Dr. Yolanda Sealey-Ruiz (Teachers College, Columbia University) presented a multimodal workshop, Developing Racial Literacy: A Foundation to Sustaining Culturally Relevant Pedagogy, to Guttman OAA staff and faculty, OSE staff, and administrators on February 26th. This is the first in a series of professional development workshops she will conduct in the College’s forthcoming Culturally Responsive Pedagogy Institute. This time with her helped to begin to develop the deeply personal racial literacies needed to bring culturally responsive and sustaining practices fully into the Guttman community so it is not reduced simply to tools, but is instead ingrained in our hearts, heads, and spirit.
Dr. Yolanda Sealey-Ruiz (Ph.D., New York University) is as an Associate Professor of English Education at Teachers College, Columbia University. Yolanda is former Research Associate with the NYU Metropolitan Center for Urban Education, and has worked for Business Week, The New York Times, and New York University in Marketing and Promotion positions. Her research interests include racial literacy development in urban teacher education (with a specific focus on the education of Black and Latino males), literacy practices of Black girls, and Black female college reentry students.
Yolanda’s work has appeared in several top-tier academic journals. Yolanda is co-editor of three books including (with Chance W. Lewis and Ivory A. Toldson Teacher Education and Black Communities: Implications for Access, Equity, and Achievement (IAP).
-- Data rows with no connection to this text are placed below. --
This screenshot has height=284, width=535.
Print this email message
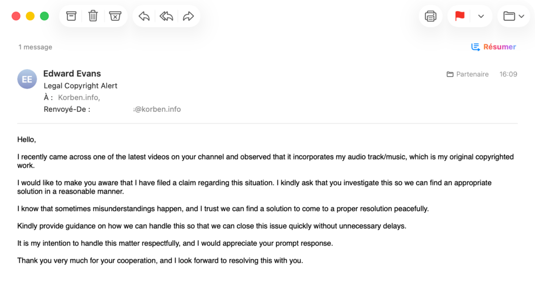431,16
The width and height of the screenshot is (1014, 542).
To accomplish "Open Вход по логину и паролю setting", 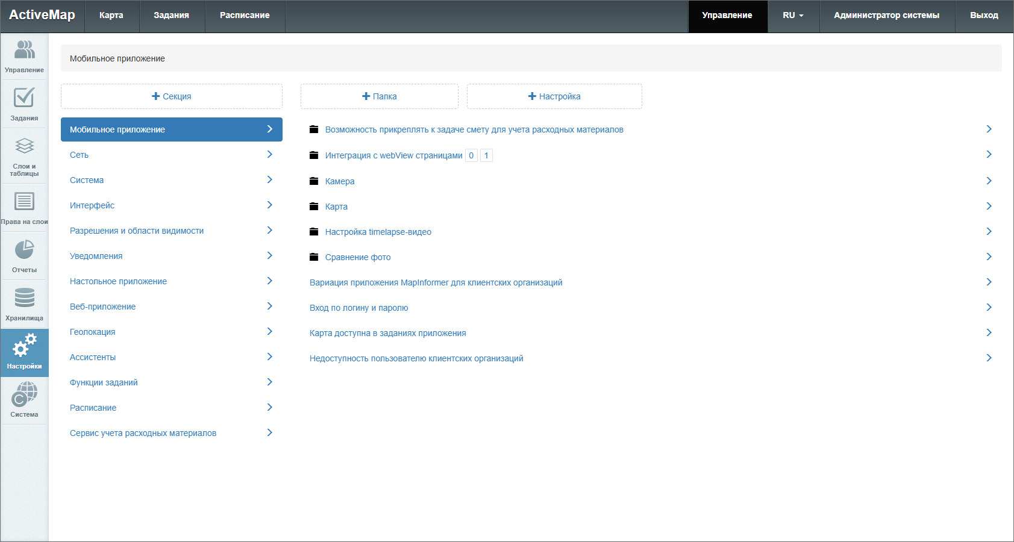I will [358, 308].
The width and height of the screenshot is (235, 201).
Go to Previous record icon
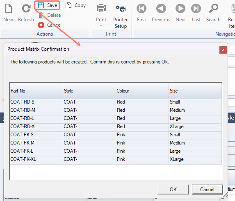pyautogui.click(x=161, y=8)
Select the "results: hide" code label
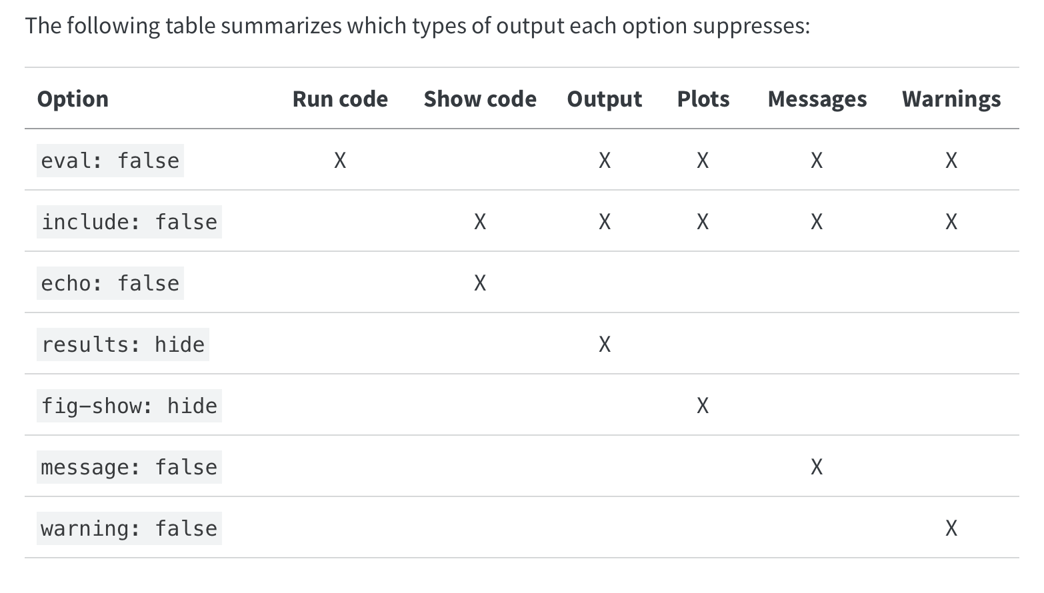The width and height of the screenshot is (1044, 593). coord(123,344)
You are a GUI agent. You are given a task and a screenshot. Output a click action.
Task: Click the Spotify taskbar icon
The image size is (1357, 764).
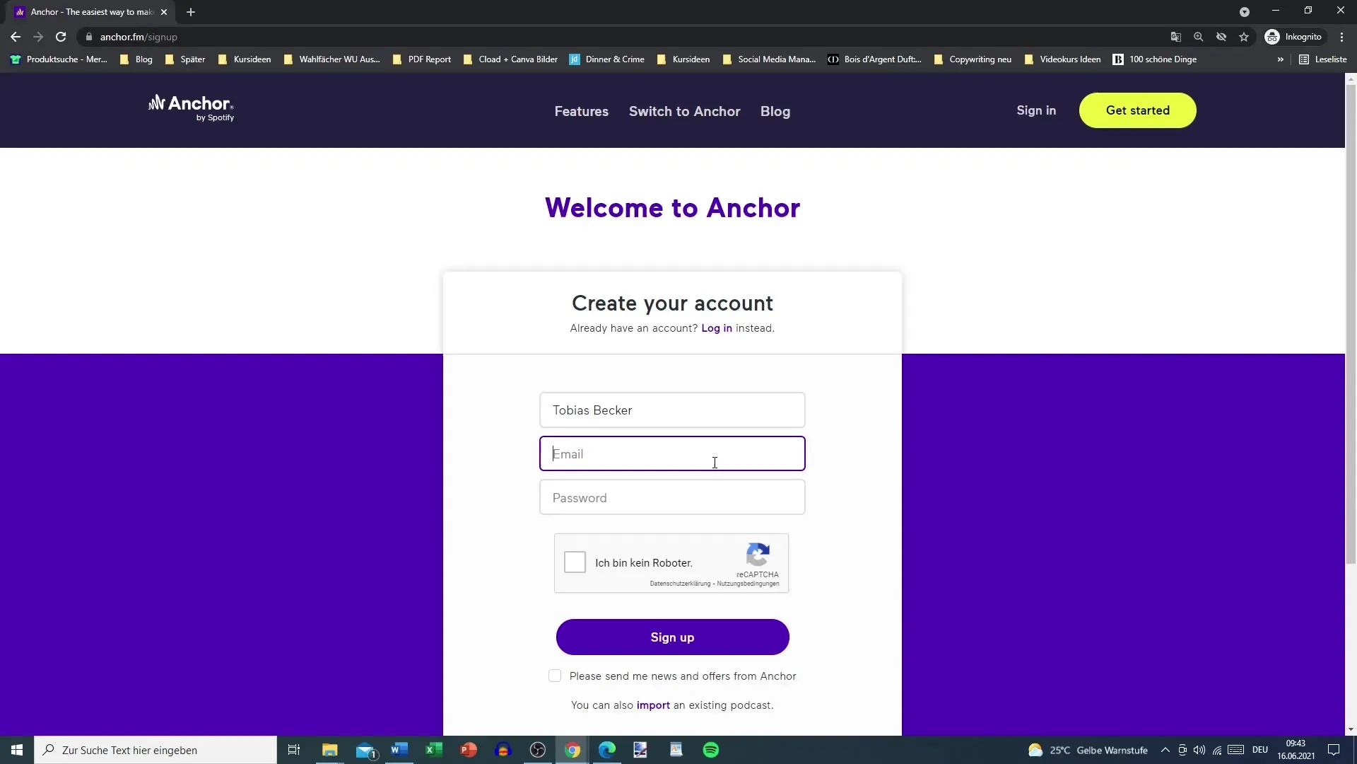click(711, 750)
At Teachers College, she is founder and faculty sponsor of the Racial Literacy Roundtables Series where for ten years, national scholars, doctoral, and pre-service and in-service Master’s students, and young people facilitate informal conversations around race and other issues involving diversity and teacher education for the Teachers College / Columbia University community. She is also the co-founder of the Teachers College Civic Participation Project which concerns itself with the educational well-being of young people involved with the juvenile justice and foster care systems in New York.
Yolanda and two of her students appeared in Spike Lee’s “2 Fists Up: We Gon’ Be Alright” (2016), a documentary about the Black Lives Matter movement and the campus protests at Mizzou.